In other words, the CalChamber states, existing law already forces new projects or the expansion of an existing facility to undergo the most rigorous environmental analysis and mitigation measures in the country.

“It is why developing in California, whether it is a housing or a warehouse project, is one of the most difficult places in the country to build in,” the CalChamber said. “AB 2840 creates arbitrary ‘ban zones’ throughout California without any consideration for the specific project and its actual impacts on the communities.”

Inconsistent with Governor’s Executive Order

Last year amid unprecedented global disruptions to the goods movement supply chain, Governor Gavin Newsom signed Executive Order N-19-21 to alleviate congestion at California ports and ease supply chain issues. Specifically, the Executive Order highlighted that shipping container dwell times and street dwell times for containers were more than double the normal average due to bottlenecks further downstream in the supply chain, including insufficient warehouses to undock cargo.

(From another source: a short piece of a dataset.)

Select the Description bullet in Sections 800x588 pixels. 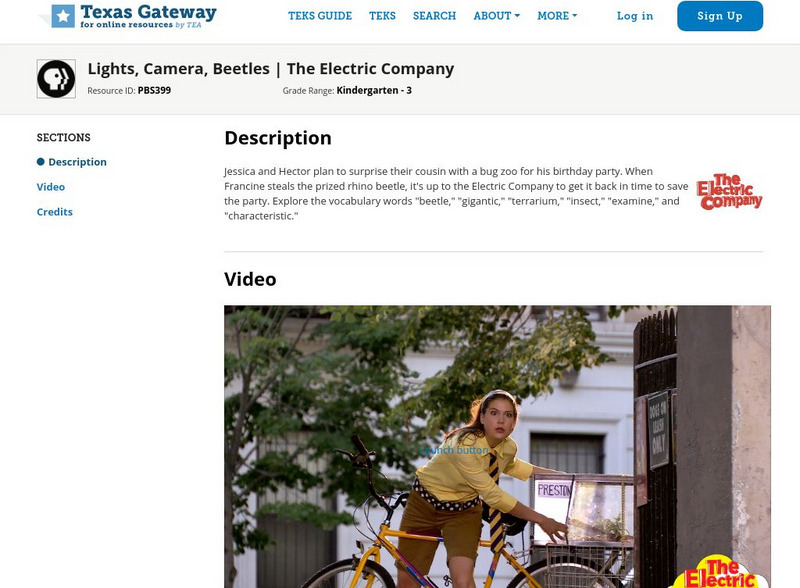(41, 162)
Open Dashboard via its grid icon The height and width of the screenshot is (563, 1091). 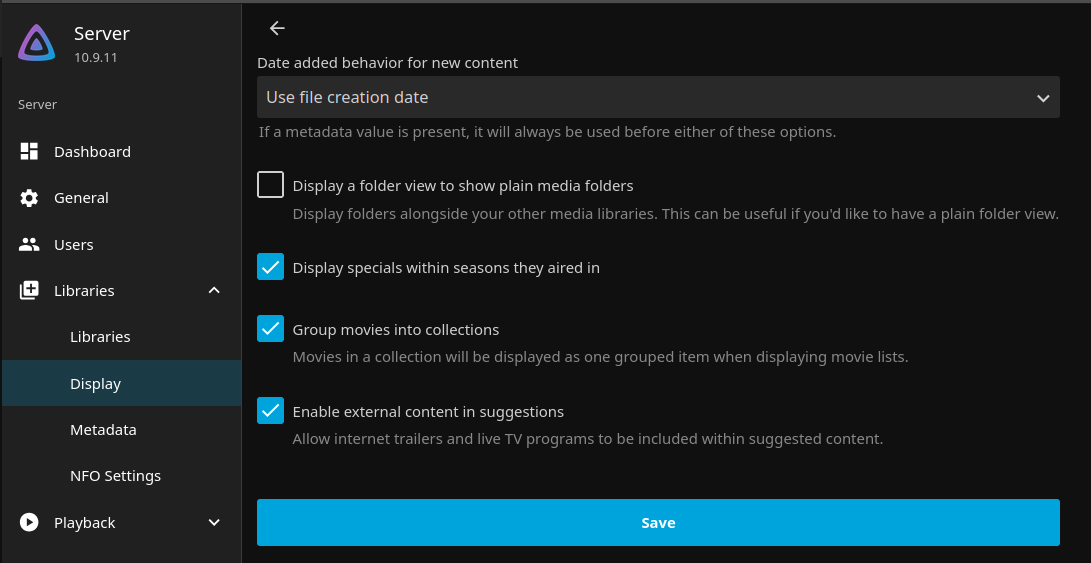[x=29, y=152]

AB 2840 is inconsistent with the Governor’s Executive Order to create short- and long-term solutions to the supply chain problem by depriving local governments of their land use authority to approve critically needed warehouses and other logistics use projects in their jurisdiction, the CalChamber stressed in its letter.

“Local governments are responsive and held most accountable to their local constituents, and should retain authority to determine what types of projects and economic development are needed and wanted in their community, where best to site them and how to ensure mitigation measures if needed are appropriately implemented,” the CalChamber said.